#### Your instructions
Do these statements agree with the text about the Winture Planet Cube machines? Answer yes or no to each and quote the words from the text that decide it. 1. The machine in Iraq uses a 90 kW PV system. 2. Boreal Light stores excess solar electricity in batteries. 3. The smallest Winture Planet Cube machine has a capacity of 2,000 liters per hour.

#### Extract
▶

The Winture Planet Cube machines have capacities from 1,000 liters per hour to 50,000 liters per hour. The size of the solar array needed to power these machines is a function of three factors: their capacity, the salinity of the water, and the depth of the borehole which water is extracted from. The technology uses seawater, wastewater, brackish water, or surface area as inputs.
“On average, a machine of 2,000 liters per hour needs a PV array with an installed capacity of 11 kW, for most projects we developed in Sub-Saharan Africa,” Hamed Beheshti, CEO of Boreal Light told pv magazine. Other projects include a 15,000 liter per hour machine in Iraq using a 90 kW PV system.
Boreal Light oversizes the solar arrays to sidestep the need for using batteries.
“We are extremely against using batteries because it brings a lot of extra costs, transportation, and maintenance. Instead of storing electricity from the solar panels, we produce more water and store it – it is way cheaper,” said Beheshti. “The machine in the Iraq project, for example, needs a maximum of 49 kW of electricity.”

◀

#### Material shown
▶

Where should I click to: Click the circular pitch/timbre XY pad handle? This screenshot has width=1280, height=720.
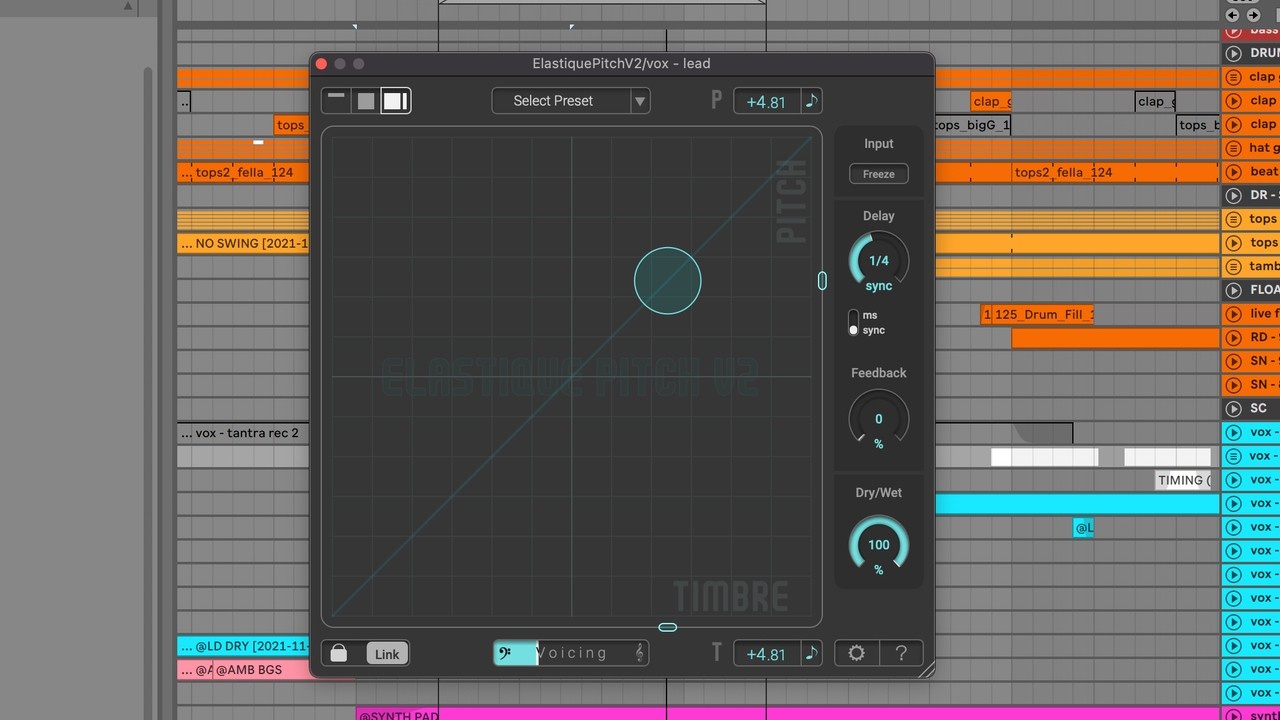[x=667, y=281]
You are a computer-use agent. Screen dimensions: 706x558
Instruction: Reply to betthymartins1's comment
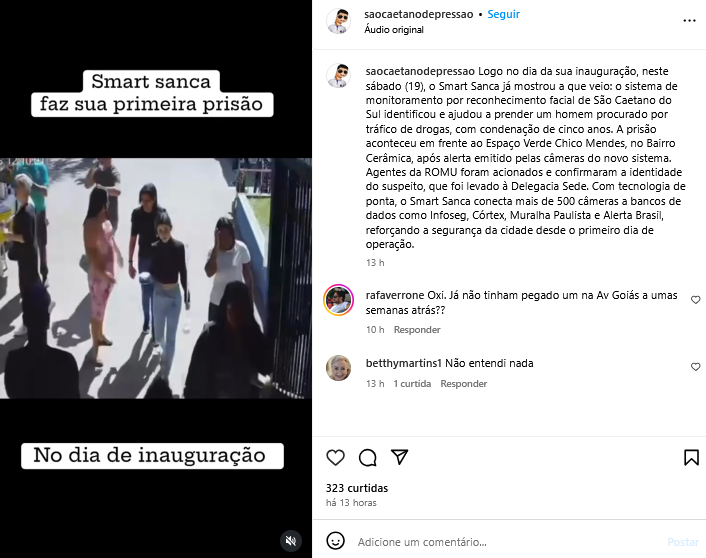[463, 384]
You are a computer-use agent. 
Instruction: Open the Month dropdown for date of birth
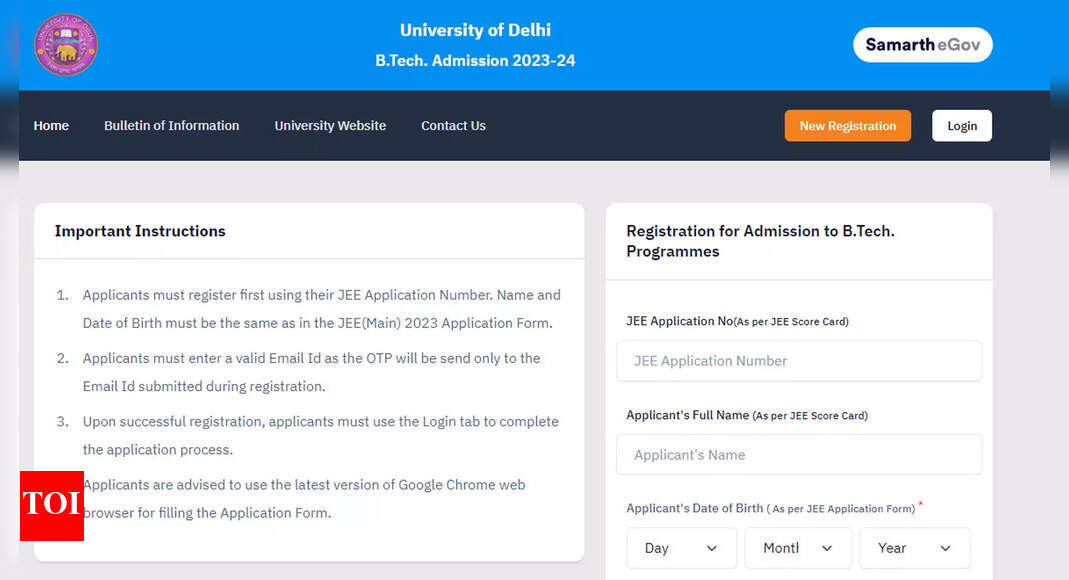coord(798,548)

◀

#### Expected answer
1. Yes: "a 15,000 liter per hour machine in Iraq using a 90 kW PV system."
2. No: "Boreal Light oversizes the solar arrays to sidestep the need for using batteries."
3. No: "capacities from 1,000 liters per hour to 50,000 liters per hour"